Well, I suppose if you ran a television network dedicated to spreading fear, hatred, and violence, and routinely invited on crazy people spreading racism and secession and foaming at the mouth about government agents coming to take your guns, and avid viewers of this dangerous claptrap took you at your word and put their money where your mouth was by going on a murder spree, you probably wouldn't throw a party in their honor. Or if you did, you'd do it quietly.

As News Corpse on Daily Kos reports, "...Fox is well known for promoting some of the very same political ideologies as the Millers. They have featured guests who advocate secession from the United States, as well as armed resistance to federal law and authorities. An example of that is the recent Cliven Bundy affair where Jerad Miller just happened to show up threatening to use "the language of violence" against representatives of the Bureau of Land Management."

Luckily for Fox, they were able to steer viewers away from a tragedy born of the kind of ideology they unquestioningly support, to an event they didn't mind covering, seeing as there are so many of them.

A school shooting in Oregon.


That Fox isn't shouting from the rooftops has to do with the fact that they recognize how criminally irresponsible and morally reprehensible they've been for years. Otherwise, why hide the fruits of their labors?

June 11, 2014 | Unregistered CommenterAkhilleus

@re: More Bergdahl:

http://www.washingtonpost.com/world/national-security/bergdahls-writings-reveal-a-fragile-young-man/2014/06/11/fb9349fe-f165-11e3-bf76-447a5df6411f_story.html

This article, in WaPo, by Stephanie McCrummen, shows a far more complex story about Bergdahl. IMHO, he never intended to be captured by or join the Taliban. WHAT he intended is a mystery; maybe he doesn't know for sure.

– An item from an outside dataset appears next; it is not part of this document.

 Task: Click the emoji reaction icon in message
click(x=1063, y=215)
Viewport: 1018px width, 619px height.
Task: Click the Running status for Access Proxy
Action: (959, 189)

June 11, 2014 | Unregistered CommenterBarbarossa

After Las Vegas, police should call for SWAT backup whenever armed loons walk into a business. Make them drop their weapons and get on the floor.

As for the civilian killed by the Millers, packing doesn't guarantee the outcome dreamed by LaPierre, et.al.

June 11, 2014 | Unregistered CommenterBarbarossa

Barbarossa,

A good idea but Wayne (kill 'em all) LaPierre has got you beat. SWAT teams would be far too late to save anyone because of conceal/carry laws spreading across the country like an unsurvivable communicable disease. Insane gun stokers can now sneak loaded weapons into airports, bars, schools, day cate centers, spelling bees, circuses and CYO basketball games because ...oh, who the fuck knows why? Anyway, if you're against that, Wayne's acolytes and his political testicle cozies will be after you. And it won't matter that, unlike most of them, you wore a uniform. As far as they're concerned, they're patriots and you're a no good commie who needs to die.

What an incredibly insane world these assholes have fashioned.